» **REQUIREMENTS**:
**1.** In the passage on the IHRA definition, what does the definition set ringing over certain kinds of discourse?
**2.** In the rows, rewrite the part that opens with the line containing "Given: Open the" and closes with the line containing "The width and", changing "Open" to "Expand" and leaving everything else as it is. Return only those lines.

## start DOCUMENT SECTION

Some critics say that it is an error for Jews to include rhetoric which is related to Israel in a definition of antisemitism. But the fault does not lie with the drafters of the definition, the fault lies with the actual phenomenon of antisemitism which the drafters are trying to encapsulate and describe. Antisemites come for Jews, accusing them of being agents of Israel and Zionism. This kind of antisemitism defines ‘Zionism’ as racism, apartheid, imperialism and Nazism. In this context, the plurality of the ways in which Jews define their own identities and how they define their own relationships to Zionism and Israel are not relevant. What matters is the identity which is thrust upon them, in a hostile way from outside and without their consent, by antisemitism. Racism constructs race. Anti-Zionism constructs this kind of antisemitism.
Misrepresentations: The 40 mislead us about the ambitions of the IHRA definition
The key thrust against IHRA in the ‘call to reject’ is the attempt to dismiss Jewish complaints of antisemitism as fake smears intended to chill freedom of criticism. The key claim in the ‘call to reject’ is the very thing that the EHRC report says is itself a significant manifestation of contemporary left antisemitism.
In truth the IHRA working definition is not a piece of magic which can tell you what is antisemitic and what isn’t. It is a much less ambitious document than that. It does not legislate anything as antisemitic. What it does do is draw attention to the kinds of things that we know, from experience, are sometimes antisemitic. It says that if you see these kinds of things, then you should make a judgment about whether your specific case is antisemitic or not. It sets alarm bells ringing over certain kinds of discourse. The alarm bells tell you where to look, they do not make final or fixed judgments.
The ‘call to reject’ says that the definition ‘constitutes an attack both on the Palestinian right to self-determination and the struggle to democratise Israel.’ It is utterly obtuse to read the IHRA definition as designating support for either of these, the right or the struggle, as being antisemitic.
Given that the definition explicitly advocates suspicion of those who would deny the Jewish people the right to self-determination, is it even thinkable that IHRA would advocate equal suspicion of those who refuse to deny the Palestinian people the right to self-determination? The definition is an attempt, in good faith, to help people and institutions to learn how to recognise antisemitism. The ‘call to reject’ reading of the definition sees it only as a bad faith and dishonest attempt to enshrine double standards in favour of Israel; double standards being something else which IHRA explicitly highlights as being suspicious.

## end DOCUMENT SECTION
## start STORED DATA

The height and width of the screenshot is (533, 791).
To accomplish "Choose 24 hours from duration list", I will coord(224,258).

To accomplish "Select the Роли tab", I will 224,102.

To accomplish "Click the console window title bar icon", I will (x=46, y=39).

## end STORED DATA
## start STORED DATA

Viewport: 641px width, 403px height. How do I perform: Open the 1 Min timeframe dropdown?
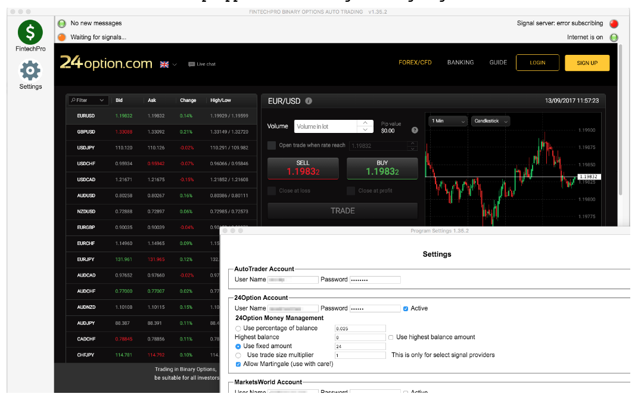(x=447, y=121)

## end STORED DATA
## start STORED DATA

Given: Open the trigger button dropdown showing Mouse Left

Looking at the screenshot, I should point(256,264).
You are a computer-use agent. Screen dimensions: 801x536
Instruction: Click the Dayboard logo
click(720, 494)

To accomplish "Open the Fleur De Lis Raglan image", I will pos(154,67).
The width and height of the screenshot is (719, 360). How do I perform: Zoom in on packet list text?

## end STORED DATA

» **TASK-BY-TASK SOLUTIONS**:
**1.** Alarm bells.

**2.**
Given: Expand the trigger button dropdown showing Mouse Left

Looking at the screenshot, I should point(256,264).
You are a computer-use agent. Screen dimensions: 801x536
Instruction: Click the Dayboard logo
click(720, 494)

To accomplish "Expand the Fleur De Lis Raglan image", I will pos(154,67).
The width and height of the screenshot is (719, 360). How do I perform: Zoom in on packet list text?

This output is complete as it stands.